***** Trecho do documento

Autorizada pelo ministro Alexandre de Moraes, do Supremo Tribunal Federal, a Operação Akuanduba, nome de uma divindade dos índios Araras, também atinge outros servidores da pasta. O presidente do Ibama, Eduardo Bim, foi afastado do cargo. Os sigilos bancário e fiscal do ministro foram quebrados.

Ricardo Salles é considerado um dos ministros mais eficientes de Bolsonaro. Ele não pode ser chamado de o "Pazuello do Meio Ambiente" porque, reconheçamos, Salles é esperto, o que o torna uma ameaça ainda maior para o futuro do planeta.

Sem chamar atenção por comportamentos circenses, agiu para demolir a fiscalização, regras e leis, enquanto mentia ao Brasil e ao mundo que o meio ambiente estava protegido.

Dessa forma, atende a madeireiros e garimpeiros que atuam de forma ilegal e fazem parte da base de apoio de Jair Bolsonaro, mas serve também ao naco anacrônico do agronegócio, que, ao agir de forma criminosa, coloca em risco a imagem e a qualidade dos produtos brasileiros.

A eficácia silenciosa do ministro ficou clara em uma reunião ministerial de 22 de abril de 2020, quando Salles recomendou ao seu chefe aproveitar a atenção da imprensa aos mortos e doentes pela covid-19 para enfraquecer as regras de proteção ambiental.

**********

Atividades propostas:
1. Segundo o texto sobre o ministro Ricardo Salles, quem autorizou a Operação Akuanduba?
2. Dê sequência ao texto sobre o ministro Ricardo Salles, começando logo após a última frase apresentada.

***** Dados em análise

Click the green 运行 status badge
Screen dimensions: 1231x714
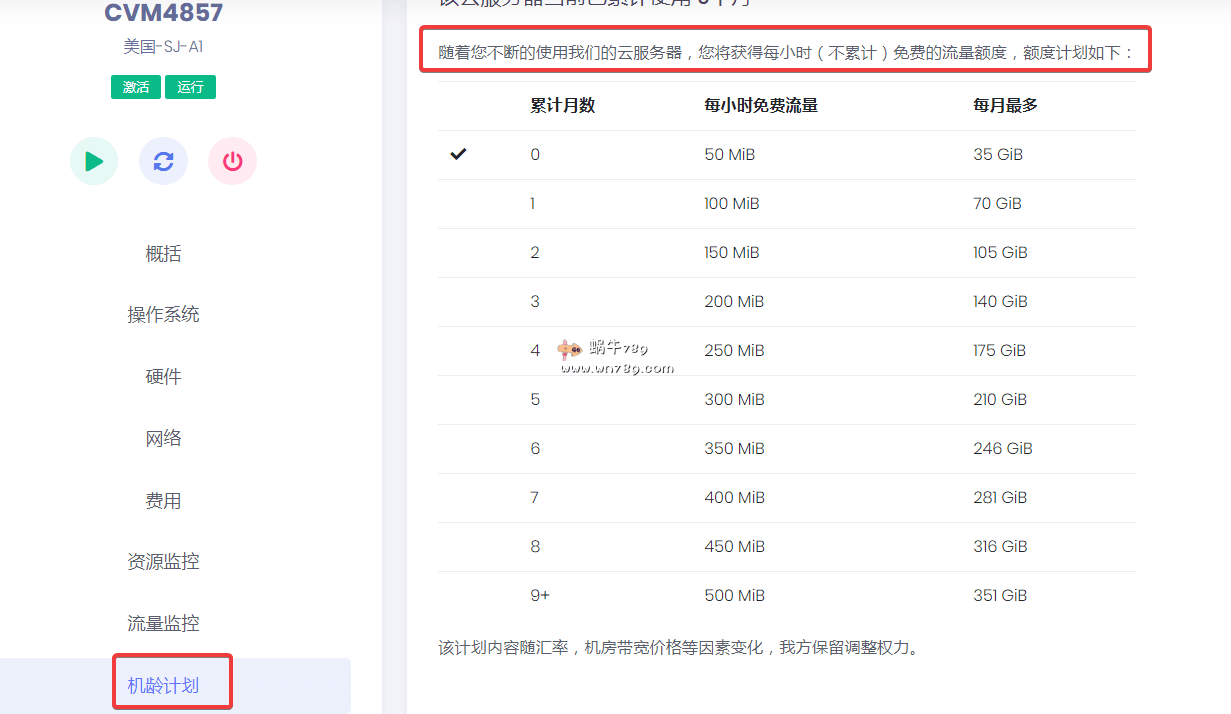point(190,87)
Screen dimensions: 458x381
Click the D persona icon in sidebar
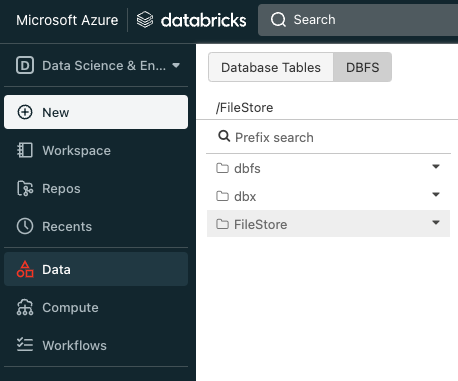click(x=25, y=65)
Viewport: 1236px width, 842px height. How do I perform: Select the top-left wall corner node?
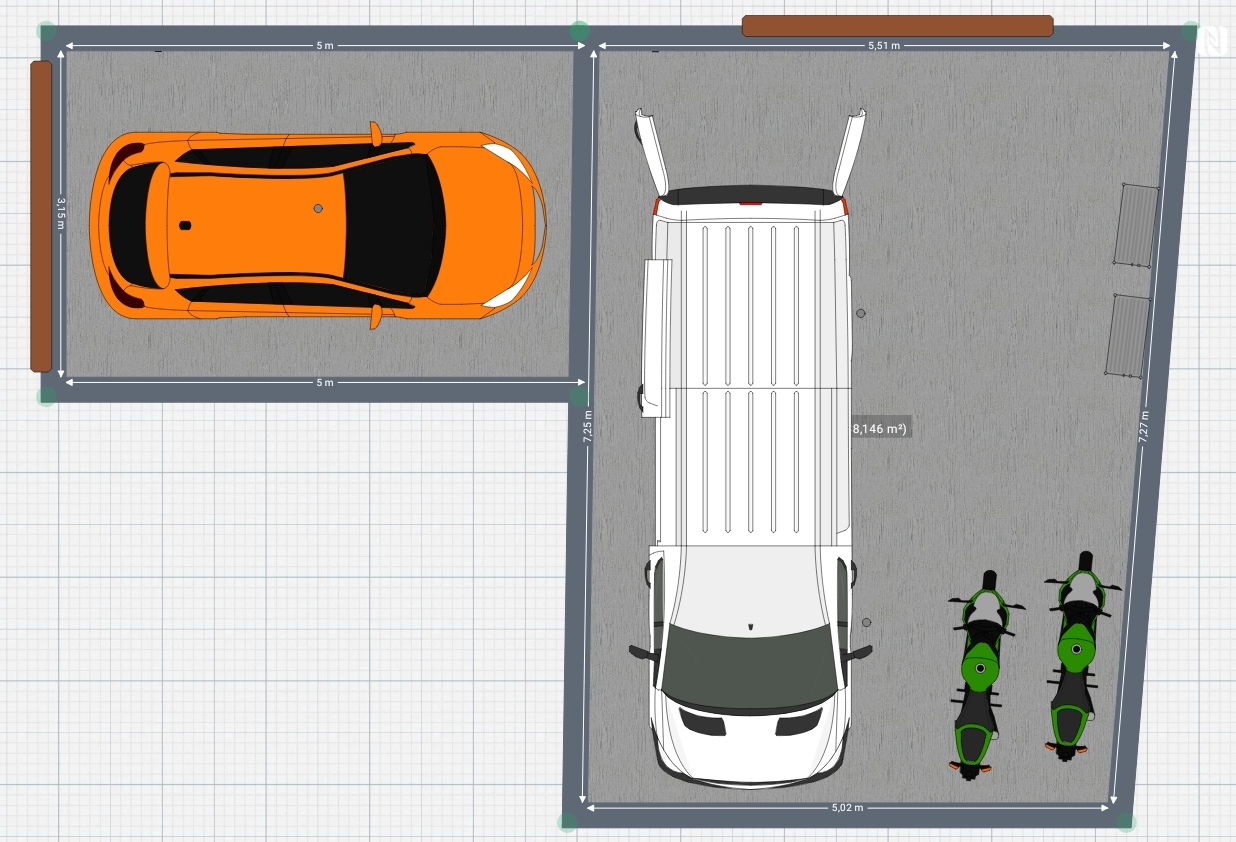pyautogui.click(x=47, y=31)
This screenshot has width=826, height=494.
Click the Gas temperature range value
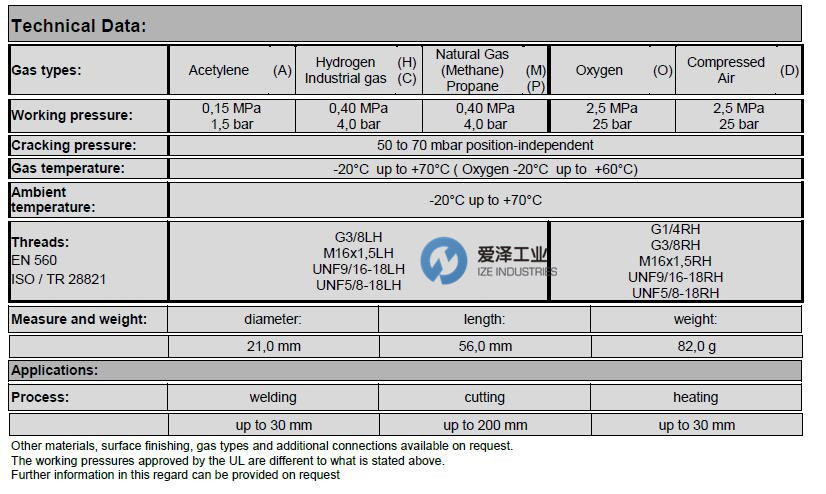(485, 169)
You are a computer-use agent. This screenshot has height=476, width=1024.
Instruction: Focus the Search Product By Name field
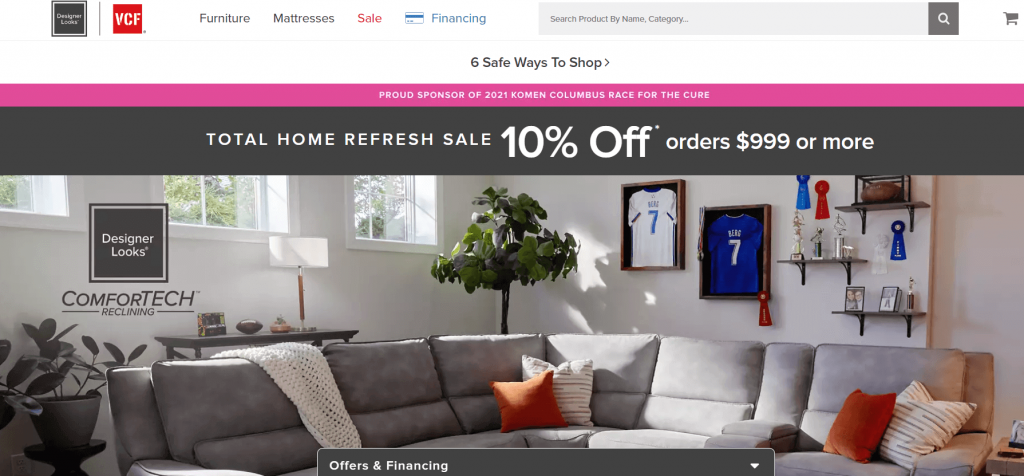click(x=733, y=19)
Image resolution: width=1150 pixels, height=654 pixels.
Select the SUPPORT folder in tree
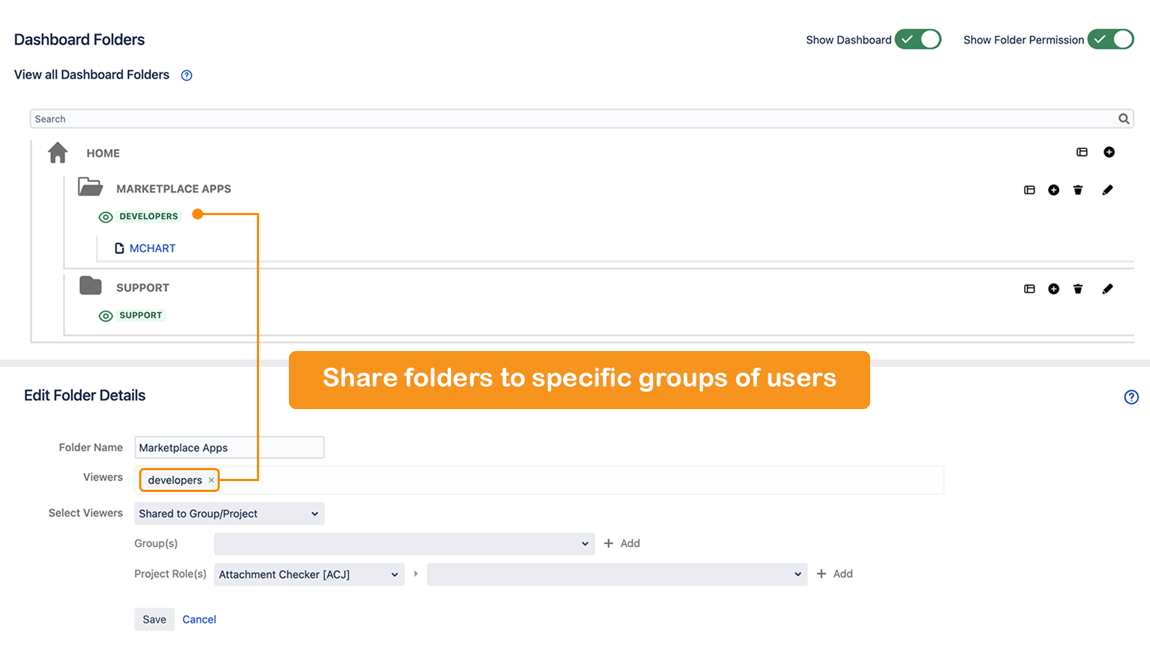tap(142, 288)
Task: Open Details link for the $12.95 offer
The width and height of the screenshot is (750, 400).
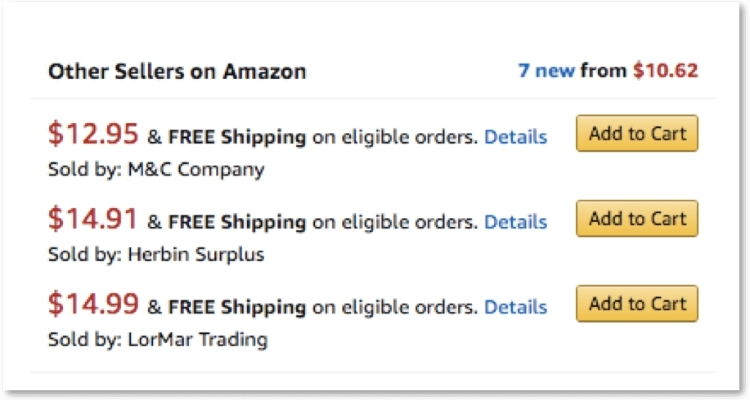Action: pyautogui.click(x=515, y=137)
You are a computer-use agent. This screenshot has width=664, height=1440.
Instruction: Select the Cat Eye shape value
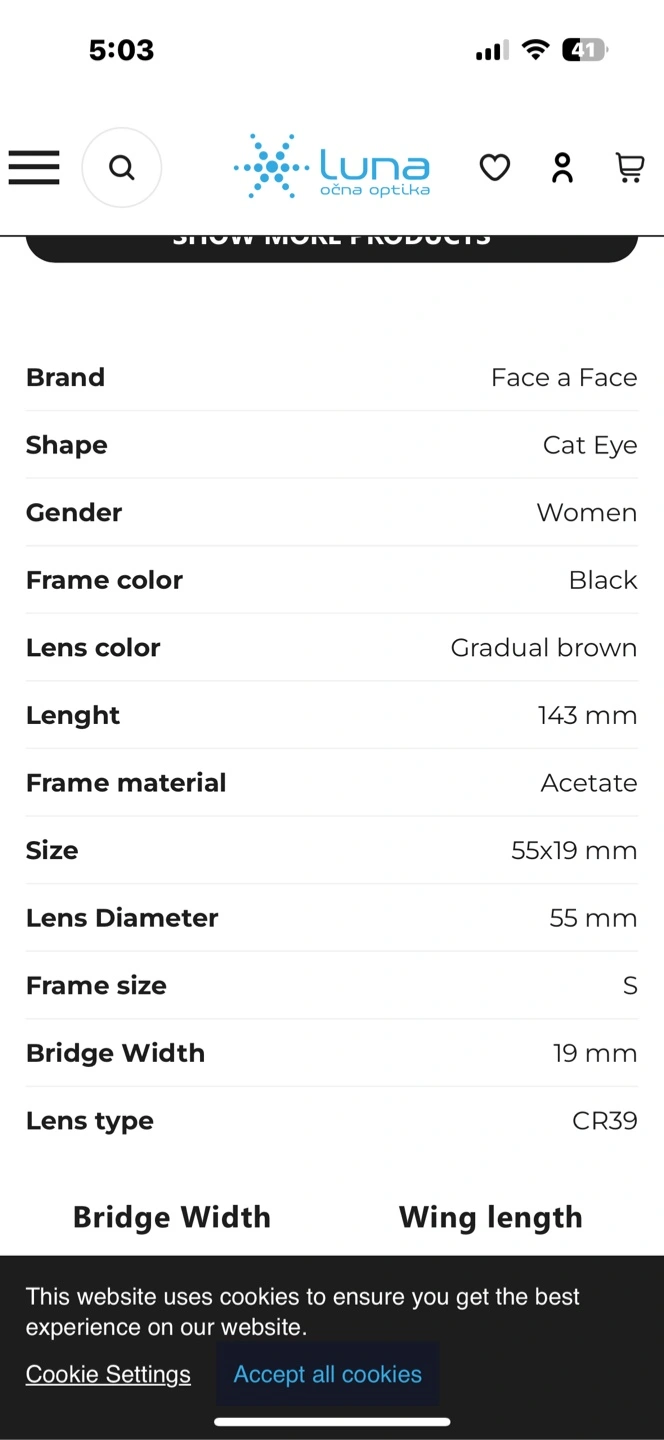[x=590, y=445]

**********

Respostas dos exercícios:
1. O ministro Alexandre de Moraes, do Supremo Tribunal Federal.

2.
"Nós temos a possibilidade, nesse momento em que a atenção da imprensa tá voltada quase que exclusivamente pro covid (...), de ir passando a boiada e mudando o regramento", afirmou Salles, como pode ser visto no vídeo divulgado, no dia 22 de maio, após decisão do ministro Celso de Mello, do Supremo Tribunal Federal.

E ele vem conseguindo cumprir o seu objetivo, o que ajuda a explicar a investigação da PF.

A operação acontece após dois fatos. O primeiro é um pacote de ações que depõe contra o trabalho de controle e monitoramento do governo federal. Isso inclui um despacho do Ibama que permitiu a exportação de produtos florestais sem necessidade de autorização.

Havia uma insatisfação latente com as constantes podadas na fiscalização ambiental, desde 2019, que culminaram em instrução normativa do Ministério do Meio Ambiente de abril deste ano. A IN alterou o processo de fiscalização, impondo entraves. Servidores do Ibama e do ICMBio afirmam que isso provocou um "apagão" no processo de apuração de infrações.

O segundo foi a exoneração do Superintendente da Polícia Federal no Amazonas, o delegado Alexandre Saraiva. Responsável pela maior apreensão de toras da história do país, ele criticou Salles por ter saído em defesa dos madeireiros.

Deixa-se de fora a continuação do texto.